На фундаменте из громадных плит перед восхищенным взором певца высилось здание изумительной красоты и необъятных размеров. Оно гордо красовалось в своем великолепии, облитое золотистым утренним светом, и его благородные формы различных цветов и оттенков, казалось, и сами излучали сияние, ослепляя своей роскошью и бесконечным разнообразием. Над позолоченным куполом этого колосса расстилалась чистая, безоблачная лазурь африканского неба и, как солнце на горизонте, сверкал блестящий громадный полукруг. Подъезды для экипажей и ряды ступеней для пешеходов вели к зданию со всех сторон. Это был храм Сераписа, дивное творение человеческих рук. Его мощный фундамент, казалось, был создан, чтобы стоять вечно. На гигантские колонны портиков опиралась крыша огромных размеров, и сама внутренность храма по своей громадности как будто предназначалась не для ничтожных представителей человеческого рода, а для бессмертных. Жрецы и молельщики, двигавшиеся между колонн, казались крошечными детьми, которые бродят под деревьями векового леса. На венце крыши, в сотнях углублений и по бесконечным выступам, стояли статуи всех олимпийских богов, всех героев и мудрецов Греции, сделанные или из блестящей меди, или из прекрасно разрисованного мрамора. Золото и блестящие краски виднелись на всех частях этого дивного произведения зодчества. Даже большие рельефные картины на двойном поле фронтона и маленькие, в длинном ряду прорезов между триглифами 12, отличались замечательным художественным исполнением. Жители целого города могли бы легко поместиться здесь все вместе, и общий вид этого замечательного памятника производил впечатление стройного хора, поющего хвалу бессмертным богам устами необъятного колосса.
«Приветствую тебя в веселье и смирении, великий Серапис! Благодарю, что ты удостоил меня еще раз на закате дней увидеть божественное вечное жилище!» — набожно говорил про себя Карнис. Потом он подозвал к себе жену и сына, молча указал им на храм и, заметив, что взгляд Орфея с немым восторгом остановился на чудесных формах Серапеума, старик воскликнул с воодушевлением:
— Ты видишь перед собой благородную твердыню царя богов, великого Сераписа. Несокрушимый оплот! Его прошлое достигает половины тысячелетия, а его будущее — вечность! До тех пор пока этот храм незыблемо стоит в своем великолепии, старые боги не будут уничтожены.
— Никто и не посмеет коснуться святилища Сераписа, — перебил Карниса домоправитель Порфирия. — Каждому ребенку в Александрии известно, что вселенная не устоит на своих основах, как только святотатственная рука осмелится осквернить священное изображение божества…
— Оно само защищает себя, — с жаром воскликнул певец. — Но вы, христианские лицемеры, придумавшие ненавидеть жизнь и любить смерть, если вам хочется уничтожения всего вещественного мира, попробуйте коснуться этого божественного произведения. Осмельтесь только подступиться к нему!

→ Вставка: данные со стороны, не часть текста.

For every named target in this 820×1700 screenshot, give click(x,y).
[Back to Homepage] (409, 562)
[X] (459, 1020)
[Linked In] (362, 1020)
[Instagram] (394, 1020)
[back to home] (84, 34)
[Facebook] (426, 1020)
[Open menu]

Карнис грозил кулаком, по-видимому, врагу. Герза также повторяла за ним вслед:
— Осмельтесь только подступиться к Серапеуму!
— Но если вся вселенная будет разрушена, — продолжал несколько спокойнее старик, — то враги богов должны погибнуть вместе с нами, а нам не страшно умереть заодно со всем, что есть на земле прекрасного и что мы любили!
— Будьте покойны, — заметил провожатый, — епископ хотел было коснуться этого святилища, но великий Олимпий не допустил богохульников до храма, и они отступили от него с большим уроном. Наш Серапис не позволит осквернить своей святыни. Он пребывает в веках, тогда как все другое уничтожается. По словам жреца, вечность для него — только короткое мгновение, и когда миллионы человеческих поколений будут поглощены ею, он останется таким же, каков и теперь.